Skelton & Flyting

Skelton & Flyting


While rap battles or roasts might seem inventions of the hip hop culture and television producers, they are in fact age-old traditions. Most ancient cultures, from Ancient Greek and Romans, to Arabs and cultures from the East all have a history of verbal battles. The existence of such contests is recorded in literature, for instance in the Old Norse Edda, in which trickster-god Loki was notorious for his flyting skills. A heroic warrior like Beowulf needed a tongue as sharp as his sword in order to win a battle from Unferð (Bawcutt 222). These verbal contests are called flyting, a term derived from Old Norse, which is nowadays applied to the premodern literary genre of writing poetry as an invective against a real or fictional opponent.

In the later Middle Ages, Italian and French courts invited their poet laureates to engage in flyting contests for entertainment (Scattergood 424). Yet the Scottish court was particularly fond of the game. Therefore, the term flyting has now become inextricably linked to the Middle Scots tradition of verbal contests. Two famous flyting poems from the Scottish tradition are the debates between the makars Montgomerie and Polwart and The Flyting of Dunbar and Kennedy. The aforementioned William Dunbar was a court poet just like Skelton, whose poetry is particularly rude and offensive at times, causing some modern readers to discarded Dunbar’s literary relevance. Nevertheless, William Dunbar clearly had a marked influence on John Skelton, whose most successful satires are shaped after Dunbar’s example.
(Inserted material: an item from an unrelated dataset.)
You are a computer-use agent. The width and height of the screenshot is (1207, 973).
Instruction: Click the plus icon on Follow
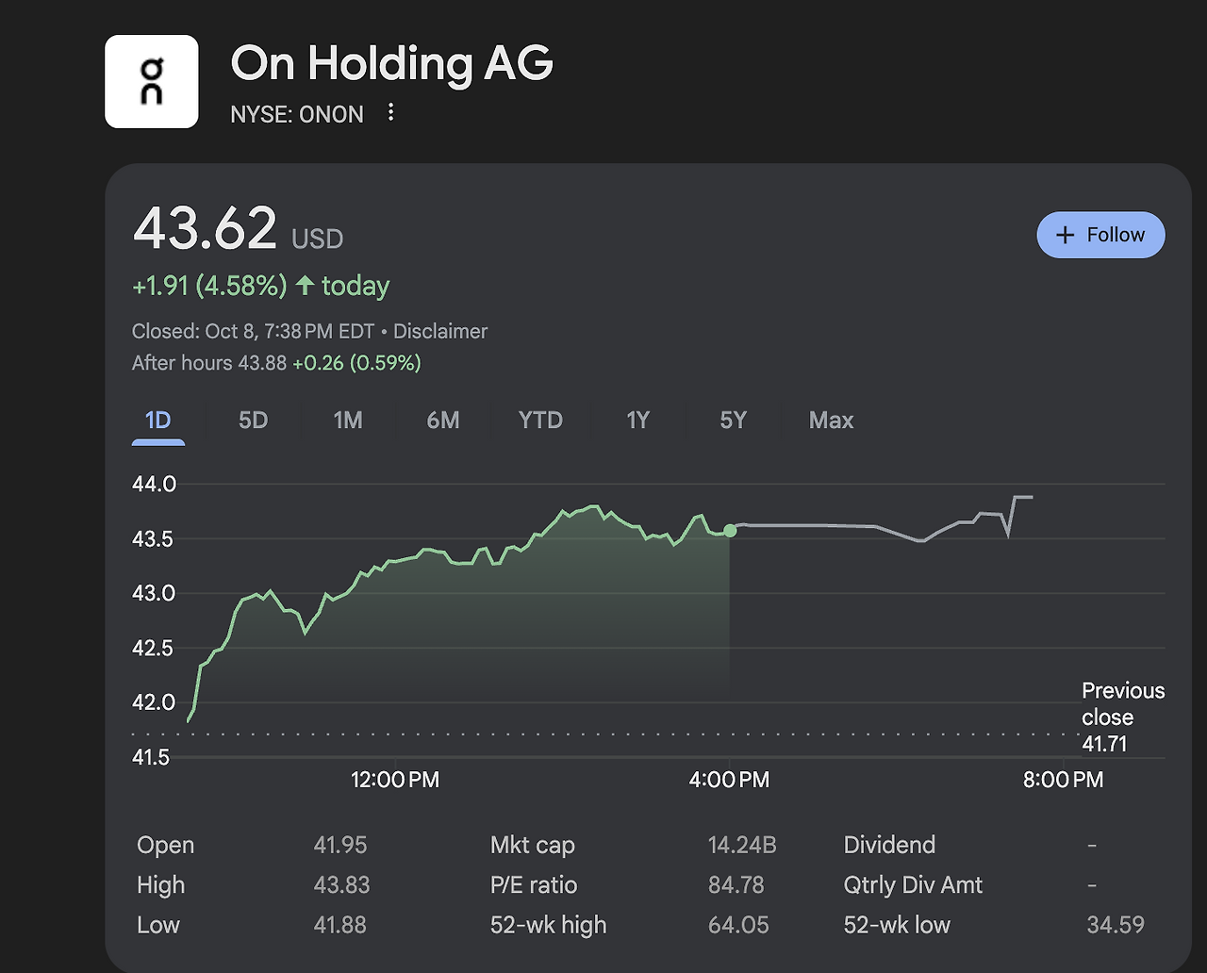[1066, 235]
Three of Skelton’s flyting poems are directed against the Scots, whose king James IV had threatened to invade English territory while Henry VIII was in France (Scattergood 420). Despite his less than amicable relationship with the Scots, Skelton clearly took an interest in the Scottish literary culture. It is not a coincidence that his invectives Agenst Garnesche and Agaynst the Scottes use the same insults and imagery as Dunbar; moreover, the Scottish makar was not the only Scottish authority that Skelton read. Earlier Scottish flytings must have been familiar to him, as Priscilla Bawcutt has pointed out that Skelton borrowed insults from earlier Scottish flytings: “references to the well-known legend of the anglicus caudatus, or tailed Englishman, were regularly countered by the notion of the ‘rough-footed’ Scot, with his primitive riveling, or shoe of hairy, untanned leather. (238)” Both appear in the flyting Against Dundas:

           This Dundas
           This Scottishe as
           He rymes and railes
           That Englishmen have tailes (ll.7-10)

There are other insults that Skelton most likely borrowed from Dunbar, such as the comparison to the ghost of Syr Gy of Gaunt, who appears in Against Dundas (l.56) Agenst Garnesche (l. 70) and Collyn Clout (l.1155).

It might thus seem like a paradox that Skelton wrote a poem called Against Venemous Tongues, yet this poem is directed at back-biters, a group distinct from innocent flyters. Nevertheless, the following lines show that however harmless, words can be weapons too:

          Malicious tunges, though they have no bones,
          Are sharper then swords, studier then stones.
          Sharper hen raysors, that shave and cut throtes,
          More stinging then scorpions that stand Pharaotis
          More venomous and much morevirulent
          Then any poisoned tode, or any serpent (Against Venemous Tongues ll. 49-56).